Originally posted by: dullard
Originally posted by: AmdInside
AMD Athlon64 will be faster on normal everyday tasks with the same chipset because it will do away with registered/buffered memory requirements.
AMD Forever
I'm not saying you are wrong, but can you provide one link of actual benchmarks that getting rid of ECC will help performance. I heard that over and over again in rumors that were years old based on years old computers - but never one link of data and of course nothing with any current technology. So I tested a memory intense program on my work computer (dual 1.7 GHz Dell Precision 530) and saw absolutely no difference in speed (testing PC800 RDRAM with PC800 ECC RDRAM). But that is just one test on one program on one computer. So is there any current data that backs up your statement?
He didn't say ECC versus non-ECC. He said Registered/Buffered, as in Registered versus Unbuffered.

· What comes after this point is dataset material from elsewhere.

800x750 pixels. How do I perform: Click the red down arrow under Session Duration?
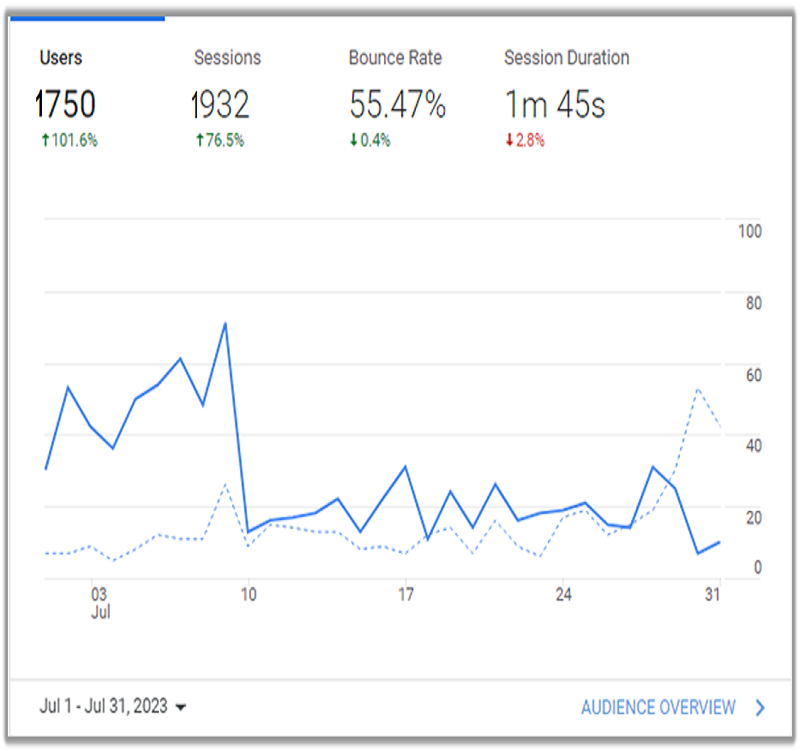[509, 141]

There shouldn't be any kind of speed difference with ECC because the Error Correcting Chip doesn't kick in unless there's a problem (which pretty much means THERE'S A PROBLEM!) What registered does is delay data by one clock cycle, so by it's very NATURE it's going to slow down a PC.
The problem I find today is that most registered RAM I find, is also ECC and most ECC, unless it's RAMBUS, is also registered. This didn't used to be such a common practice, but I guess the memory manufacturers are wanting less part numbers and figure "if the customer wants fault tolerance, he must not care about speed" and go ahead and go with the beaucoup fault tolerance solution.
The Athlon-64 won't require either ECC or registered. Also, the Athlon-64 won't require 6-layer MLB's either. This should make Athlon-64 motherboards and complete systems cheaper. Sure, the built in memory controller will make the chip cost more, but I think in the long run we'll see a good value and a pretty quick system compared to the Pentium 4 (clock for clock, of course.)